第八十一章记名弟子-《被玩坏的大宋》


    第(2/3)页

    进而研究牛的习性,发情规律,如何利用药物刺激牯牛发情,受孕之后如何照料等等,事无巨细的进行研究。

    不只是研究,张建忠还做了笔记,记录牤牛,牯牛每天的变化,光是笔记就做了一大摞。

    可见,张俊平把培育斗牛的事情交给他,也算是物尽其用,人尽其才。

    “禄伯,你找人在农庄那边圈一块地出来,给他们建房子和演武场!”

    “喏!”张禄大声答应道,颇有几分当年在张守恩旗下的气势。

    张守恩是张俊平的爷爷,也就是张福他们口中的老太爷。

    “喝酒,喝酒!福伯这一路辛苦了!我敬福伯一杯!”张俊平再次给张福和张禄满上酒。

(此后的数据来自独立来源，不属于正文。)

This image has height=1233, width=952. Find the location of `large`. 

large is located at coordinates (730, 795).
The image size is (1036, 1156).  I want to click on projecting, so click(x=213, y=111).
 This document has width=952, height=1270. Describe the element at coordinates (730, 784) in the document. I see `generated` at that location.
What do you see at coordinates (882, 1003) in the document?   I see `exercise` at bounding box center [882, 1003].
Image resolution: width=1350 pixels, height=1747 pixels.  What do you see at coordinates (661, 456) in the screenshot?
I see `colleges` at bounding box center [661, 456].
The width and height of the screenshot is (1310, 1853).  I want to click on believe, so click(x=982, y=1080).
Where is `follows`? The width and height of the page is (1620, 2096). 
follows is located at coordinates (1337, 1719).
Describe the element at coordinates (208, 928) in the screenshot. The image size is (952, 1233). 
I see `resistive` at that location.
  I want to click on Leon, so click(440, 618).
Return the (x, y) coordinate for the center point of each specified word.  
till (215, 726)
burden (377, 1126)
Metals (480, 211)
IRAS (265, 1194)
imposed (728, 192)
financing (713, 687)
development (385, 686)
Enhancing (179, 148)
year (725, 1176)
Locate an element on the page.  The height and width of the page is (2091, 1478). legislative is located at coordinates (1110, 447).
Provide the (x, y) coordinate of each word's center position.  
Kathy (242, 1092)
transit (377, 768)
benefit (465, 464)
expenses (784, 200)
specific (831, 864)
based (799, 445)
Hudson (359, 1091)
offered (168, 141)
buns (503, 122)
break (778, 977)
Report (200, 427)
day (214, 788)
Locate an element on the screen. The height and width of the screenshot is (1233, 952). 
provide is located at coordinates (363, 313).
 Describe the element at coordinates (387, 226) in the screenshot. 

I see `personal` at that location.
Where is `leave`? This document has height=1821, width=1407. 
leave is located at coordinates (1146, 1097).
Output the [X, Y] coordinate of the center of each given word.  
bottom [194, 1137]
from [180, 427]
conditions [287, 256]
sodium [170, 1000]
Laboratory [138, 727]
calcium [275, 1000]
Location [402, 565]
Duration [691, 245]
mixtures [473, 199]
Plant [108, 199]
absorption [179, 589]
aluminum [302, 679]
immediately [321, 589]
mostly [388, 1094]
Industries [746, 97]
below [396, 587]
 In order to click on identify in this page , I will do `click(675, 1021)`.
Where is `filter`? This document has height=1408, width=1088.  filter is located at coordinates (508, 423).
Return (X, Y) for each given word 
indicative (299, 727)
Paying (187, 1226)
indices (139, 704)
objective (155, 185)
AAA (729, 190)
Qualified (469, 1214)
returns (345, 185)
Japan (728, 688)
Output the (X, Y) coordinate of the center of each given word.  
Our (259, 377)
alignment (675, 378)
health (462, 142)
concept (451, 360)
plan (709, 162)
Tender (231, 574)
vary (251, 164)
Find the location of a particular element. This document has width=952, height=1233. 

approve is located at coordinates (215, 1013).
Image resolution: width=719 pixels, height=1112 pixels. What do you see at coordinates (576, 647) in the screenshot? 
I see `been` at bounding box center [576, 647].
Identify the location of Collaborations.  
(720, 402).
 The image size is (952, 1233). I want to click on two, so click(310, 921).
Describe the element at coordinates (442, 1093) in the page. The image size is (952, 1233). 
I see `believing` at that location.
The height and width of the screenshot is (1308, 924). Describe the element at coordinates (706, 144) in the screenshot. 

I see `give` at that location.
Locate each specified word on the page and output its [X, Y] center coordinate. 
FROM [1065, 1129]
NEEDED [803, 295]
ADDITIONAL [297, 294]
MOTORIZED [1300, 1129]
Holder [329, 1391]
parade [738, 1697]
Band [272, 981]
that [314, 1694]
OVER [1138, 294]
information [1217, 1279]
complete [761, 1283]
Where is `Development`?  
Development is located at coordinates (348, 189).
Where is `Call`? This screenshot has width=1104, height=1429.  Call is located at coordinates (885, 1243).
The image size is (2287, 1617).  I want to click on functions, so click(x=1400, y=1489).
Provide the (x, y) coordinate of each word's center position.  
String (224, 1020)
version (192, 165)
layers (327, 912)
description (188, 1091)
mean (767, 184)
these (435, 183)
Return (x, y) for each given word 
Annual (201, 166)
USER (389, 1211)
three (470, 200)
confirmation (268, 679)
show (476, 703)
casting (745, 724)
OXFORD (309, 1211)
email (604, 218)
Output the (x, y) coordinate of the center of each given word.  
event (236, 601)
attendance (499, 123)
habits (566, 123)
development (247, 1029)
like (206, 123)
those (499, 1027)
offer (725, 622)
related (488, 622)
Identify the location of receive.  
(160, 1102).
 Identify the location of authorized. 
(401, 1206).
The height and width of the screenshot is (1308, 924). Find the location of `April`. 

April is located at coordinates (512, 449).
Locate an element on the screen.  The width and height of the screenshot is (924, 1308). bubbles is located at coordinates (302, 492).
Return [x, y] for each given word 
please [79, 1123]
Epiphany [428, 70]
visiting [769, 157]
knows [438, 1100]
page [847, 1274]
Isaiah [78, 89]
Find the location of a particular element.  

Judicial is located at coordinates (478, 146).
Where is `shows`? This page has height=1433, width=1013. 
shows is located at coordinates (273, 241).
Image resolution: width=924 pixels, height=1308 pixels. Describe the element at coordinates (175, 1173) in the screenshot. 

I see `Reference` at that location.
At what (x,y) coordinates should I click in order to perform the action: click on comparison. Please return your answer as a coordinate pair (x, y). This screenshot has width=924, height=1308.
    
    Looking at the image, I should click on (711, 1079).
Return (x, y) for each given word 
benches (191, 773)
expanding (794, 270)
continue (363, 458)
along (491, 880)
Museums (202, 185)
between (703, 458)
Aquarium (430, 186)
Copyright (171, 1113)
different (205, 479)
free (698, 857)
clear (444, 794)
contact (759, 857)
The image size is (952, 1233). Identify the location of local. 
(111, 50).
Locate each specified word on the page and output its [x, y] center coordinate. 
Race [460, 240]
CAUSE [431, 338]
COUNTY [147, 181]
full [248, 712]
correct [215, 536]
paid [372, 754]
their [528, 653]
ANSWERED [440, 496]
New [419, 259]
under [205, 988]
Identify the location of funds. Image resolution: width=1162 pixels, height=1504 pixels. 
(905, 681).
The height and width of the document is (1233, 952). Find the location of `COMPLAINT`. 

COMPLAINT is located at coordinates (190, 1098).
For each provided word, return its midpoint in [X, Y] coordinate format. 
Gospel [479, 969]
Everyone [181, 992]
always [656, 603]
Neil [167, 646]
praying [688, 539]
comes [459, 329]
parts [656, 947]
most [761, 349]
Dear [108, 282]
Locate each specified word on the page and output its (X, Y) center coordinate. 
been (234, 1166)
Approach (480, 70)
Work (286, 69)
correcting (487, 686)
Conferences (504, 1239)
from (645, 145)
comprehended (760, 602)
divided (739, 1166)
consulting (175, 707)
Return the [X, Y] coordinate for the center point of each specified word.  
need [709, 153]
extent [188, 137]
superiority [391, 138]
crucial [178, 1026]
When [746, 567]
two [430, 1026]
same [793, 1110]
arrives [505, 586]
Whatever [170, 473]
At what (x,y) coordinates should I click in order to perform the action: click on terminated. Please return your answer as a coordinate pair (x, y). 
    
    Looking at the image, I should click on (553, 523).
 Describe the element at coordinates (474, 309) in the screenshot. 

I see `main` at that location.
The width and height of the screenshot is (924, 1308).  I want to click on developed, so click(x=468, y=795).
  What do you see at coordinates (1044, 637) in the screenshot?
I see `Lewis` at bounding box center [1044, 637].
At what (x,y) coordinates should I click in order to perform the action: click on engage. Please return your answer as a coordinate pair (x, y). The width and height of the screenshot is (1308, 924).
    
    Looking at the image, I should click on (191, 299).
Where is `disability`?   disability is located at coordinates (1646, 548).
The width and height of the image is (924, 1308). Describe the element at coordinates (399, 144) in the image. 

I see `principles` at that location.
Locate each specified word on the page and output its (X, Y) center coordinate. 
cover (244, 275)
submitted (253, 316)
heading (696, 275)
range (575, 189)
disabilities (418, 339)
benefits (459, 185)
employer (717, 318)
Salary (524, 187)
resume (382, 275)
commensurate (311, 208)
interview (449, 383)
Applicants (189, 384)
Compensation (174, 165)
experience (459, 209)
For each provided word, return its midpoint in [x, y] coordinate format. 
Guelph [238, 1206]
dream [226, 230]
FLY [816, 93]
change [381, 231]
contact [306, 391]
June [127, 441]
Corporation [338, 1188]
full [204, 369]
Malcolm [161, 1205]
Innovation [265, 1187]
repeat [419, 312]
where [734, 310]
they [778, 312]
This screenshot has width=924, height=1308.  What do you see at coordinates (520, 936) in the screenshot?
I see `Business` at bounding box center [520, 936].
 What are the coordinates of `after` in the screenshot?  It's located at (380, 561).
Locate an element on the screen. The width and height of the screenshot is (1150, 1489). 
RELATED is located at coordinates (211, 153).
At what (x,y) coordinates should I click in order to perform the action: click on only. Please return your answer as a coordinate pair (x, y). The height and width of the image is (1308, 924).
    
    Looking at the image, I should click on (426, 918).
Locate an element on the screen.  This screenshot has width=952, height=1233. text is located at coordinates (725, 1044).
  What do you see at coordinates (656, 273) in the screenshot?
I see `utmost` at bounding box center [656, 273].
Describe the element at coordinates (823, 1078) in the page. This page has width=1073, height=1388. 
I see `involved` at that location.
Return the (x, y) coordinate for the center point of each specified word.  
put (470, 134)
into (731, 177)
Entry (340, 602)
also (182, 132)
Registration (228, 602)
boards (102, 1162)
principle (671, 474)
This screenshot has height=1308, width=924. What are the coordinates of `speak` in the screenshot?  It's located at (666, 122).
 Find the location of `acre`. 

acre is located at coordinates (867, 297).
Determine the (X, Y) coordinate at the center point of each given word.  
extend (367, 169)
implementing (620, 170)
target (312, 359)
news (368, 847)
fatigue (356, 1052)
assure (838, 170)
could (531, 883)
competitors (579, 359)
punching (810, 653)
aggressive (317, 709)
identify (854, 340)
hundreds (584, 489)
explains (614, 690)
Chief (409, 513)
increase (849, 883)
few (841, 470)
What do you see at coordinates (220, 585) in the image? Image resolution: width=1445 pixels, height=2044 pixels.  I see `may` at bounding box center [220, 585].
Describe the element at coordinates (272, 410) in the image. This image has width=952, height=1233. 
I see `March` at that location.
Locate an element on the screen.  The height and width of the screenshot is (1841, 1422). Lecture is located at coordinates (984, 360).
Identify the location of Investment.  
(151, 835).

    说辛苦不是客套话,在这个交通极不发达的年代,出趟远门,那是真的辛苦。

    看那些古人,动不动就是送行,还要赋诗一首作为送别,不是古人多愁善感,也不是古人比现代人更重感觉,实在是,在这个年代,每一次分别,每一次远行,都有可能是永别。

    别说那些普通读书人,就是官员,也经常死在上任的路上。

    “郎君客气了!谈不上辛苦,这些都是我该做的!”张福忙谦虚着举起酒杯,把一杯酒喝下去。

    张禄也站起来作陪。

    “郎君这是何酒?真够劲,比我以前在西北喝的烧刀子还烈!”一杯酒下肚,张福咂咂嘴问道。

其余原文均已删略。